**Action item:** Each record should be set down again so that it matches the original exactly.

**Recorded data:**
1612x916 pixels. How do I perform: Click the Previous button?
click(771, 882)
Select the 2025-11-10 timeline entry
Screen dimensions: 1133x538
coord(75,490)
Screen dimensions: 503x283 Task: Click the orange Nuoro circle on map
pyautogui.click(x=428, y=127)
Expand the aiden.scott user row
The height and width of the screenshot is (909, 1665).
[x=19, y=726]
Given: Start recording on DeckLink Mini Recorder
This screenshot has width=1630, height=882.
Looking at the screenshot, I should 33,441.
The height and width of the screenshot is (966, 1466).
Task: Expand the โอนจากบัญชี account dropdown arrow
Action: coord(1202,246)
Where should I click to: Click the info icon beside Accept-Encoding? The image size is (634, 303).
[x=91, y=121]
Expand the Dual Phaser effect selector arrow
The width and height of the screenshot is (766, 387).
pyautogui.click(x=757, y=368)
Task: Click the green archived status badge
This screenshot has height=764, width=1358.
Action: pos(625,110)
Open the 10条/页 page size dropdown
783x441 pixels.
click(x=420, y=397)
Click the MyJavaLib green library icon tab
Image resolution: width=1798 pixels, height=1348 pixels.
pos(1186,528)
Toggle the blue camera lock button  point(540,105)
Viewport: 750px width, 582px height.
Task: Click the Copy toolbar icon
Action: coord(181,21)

**Exercise response:**
1612x916 pixels. How do I perform: Click the Previous button?
click(771, 882)
Select the 2025-11-10 timeline entry
Screen dimensions: 1133x538
coord(75,490)
Screen dimensions: 503x283 Task: Click the orange Nuoro circle on map
pyautogui.click(x=428, y=127)
Expand the aiden.scott user row
The height and width of the screenshot is (909, 1665).
[x=19, y=726]
Given: Start recording on DeckLink Mini Recorder
This screenshot has width=1630, height=882.
Looking at the screenshot, I should 33,441.
The height and width of the screenshot is (966, 1466).
Task: Expand the โอนจากบัญชี account dropdown arrow
Action: coord(1202,246)
Where should I click to: Click the info icon beside Accept-Encoding? The image size is (634, 303).
[x=91, y=121]
Expand the Dual Phaser effect selector arrow
The width and height of the screenshot is (766, 387).
pyautogui.click(x=757, y=368)
Task: Click the green archived status badge
This screenshot has height=764, width=1358.
Action: pos(625,110)
Open the 10条/页 page size dropdown
783x441 pixels.
click(x=420, y=397)
Click the MyJavaLib green library icon tab
Image resolution: width=1798 pixels, height=1348 pixels.
pos(1186,528)
Toggle the blue camera lock button  point(540,105)
Viewport: 750px width, 582px height.
Task: Click the Copy toolbar icon
Action: coord(181,21)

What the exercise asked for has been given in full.